A great contribution came from Jiang Shoufeng's son, Jiang Xizhang (1907–2004), an intellectual prodigy who composed commentaries on the Confucian classics before the age of ten. Father and son composed vernacular versions of the classics in order to disseminate Confucianism among the Chinese masses. After the World War I, Xizhang wrote a leaflet, the Xizhanlun with anti-war teachings inspired by the content of the world religions.

The strongest impetus in the social importance of the movement, however, came from Wang Fengyi (王凤仪; 1864–1937), a charismatic healer and preacher of peasant origins who led the Universal Church of the Way and its Virtue in the 1930s. He is celebrated as a peasant saint throughout northeast China, a shànrén (善人 (virtuous man)) with the epithet "Wang the Good" or "Virtuous King" (王善人), a wordplay as his surname means "king" or "ruler".

==Doctrine and practice==

Coloured symbol of Shanrendao theory

Wang Fengyi elaborated a doctrine and practice based on self-knowledge, self-realisation, and self-reliance, based on traditional Chinese theology and cosmology, especially the five elements (五行 (wǔxíng)) and the yinyang cosmology.
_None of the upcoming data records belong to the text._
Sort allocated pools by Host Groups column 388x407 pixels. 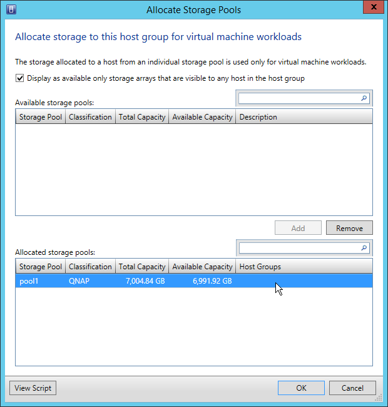tap(260, 267)
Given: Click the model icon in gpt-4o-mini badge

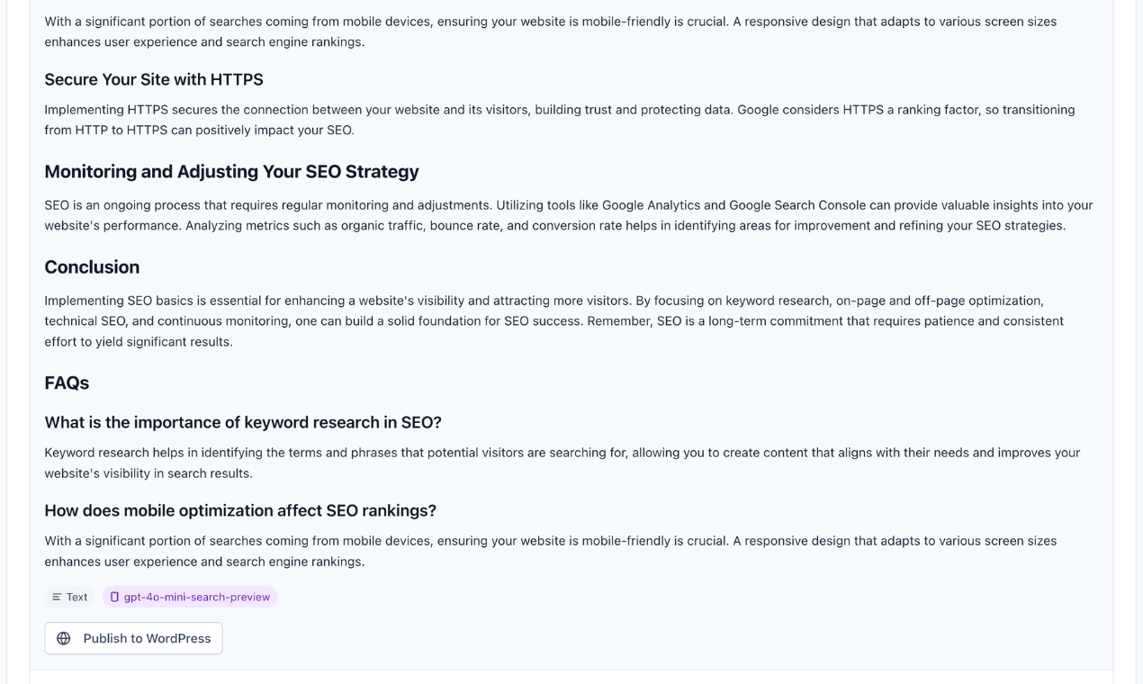Looking at the screenshot, I should click(x=114, y=597).
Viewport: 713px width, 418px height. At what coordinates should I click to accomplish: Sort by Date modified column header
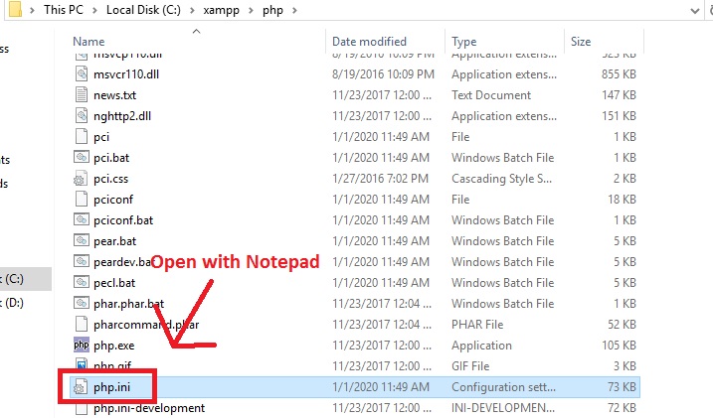(x=369, y=42)
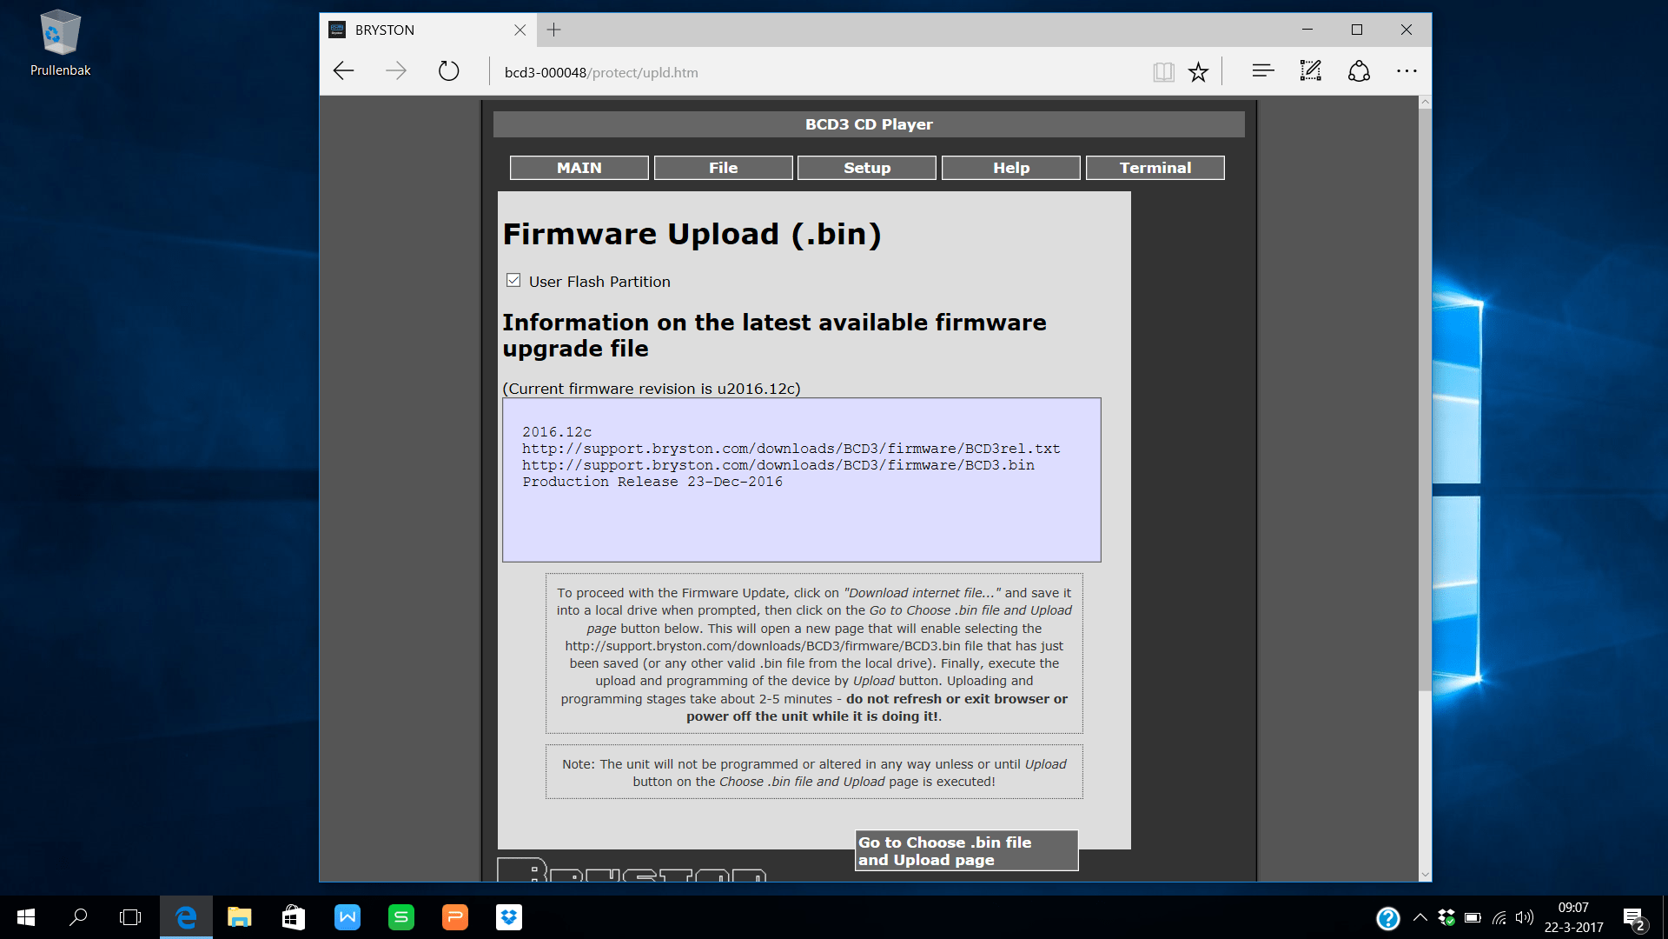This screenshot has width=1668, height=939.
Task: Select the Setup menu button
Action: 867,168
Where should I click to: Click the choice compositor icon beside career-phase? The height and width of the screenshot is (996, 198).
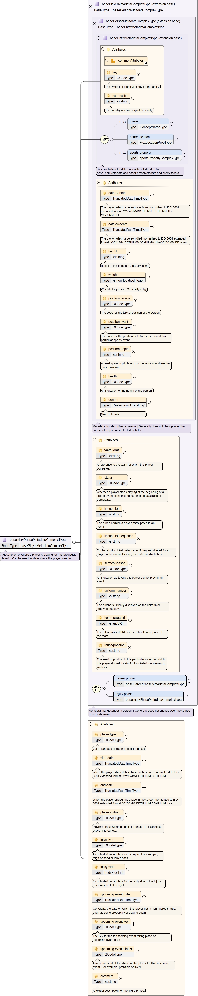coord(97,689)
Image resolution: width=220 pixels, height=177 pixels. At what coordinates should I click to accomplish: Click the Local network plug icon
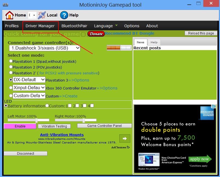pyautogui.click(x=42, y=15)
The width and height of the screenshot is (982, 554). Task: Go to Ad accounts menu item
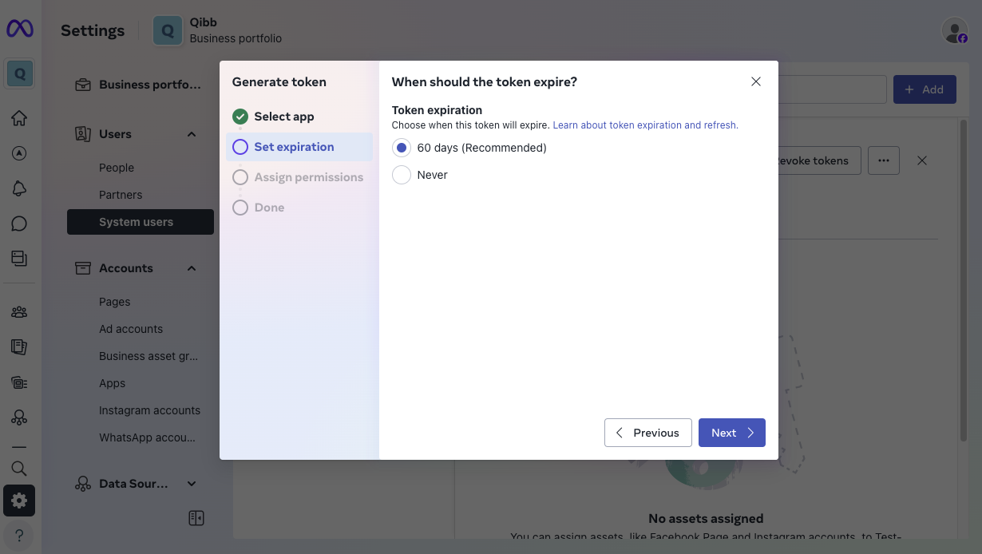(131, 329)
The five elements constitute everything and also characterise the five behaviours of the human being. The harmony of the person and the society depends on the proper cultivation of these characters according to the different contexts.

Shanrendao is deeply influenced by the Taizhou school of Wang Yangming's Neo-Confucianism, but the tradition synthesises the entirety of Chinese religion. Its goal is to find the roots of one's life; return to the principles of the bond between Heaven, Earth and humanity according to one's own experience.

All kinds of human emotions are thought to arise from social interaction, from the family to the larger community. Wang Fengyi's teachings emphasise the role of emotion in healing. Reconciliation, gathering for ritual and storytelling (parables are taken from the Chinese tradition and the life of Master Wang) able to "turn the heart of the participants", are the primary practice of the movement. These methods are called "talking the disease away by appealing to one's higher nature".

===Three natures and Dao===
Wang Fengyi's doctrine holds that the human being tends to the five virtues of empathy (仁 (rén)), ritual and propriety (礼 (lǐ)), integrity and trust (信 (xìn)), justice and righteousness (义 (yì)), and wisdom (智 (zhì)), and to the five vices of anger (怒 (nù)), hatred (恨 (hèn)), blame (怨 (yuàn)), irritation and judgment (恼 (nǎo)), and annoyance and disdain (烦 (fán)). These tendencies take part in the three natures of man, which they characterise more or less.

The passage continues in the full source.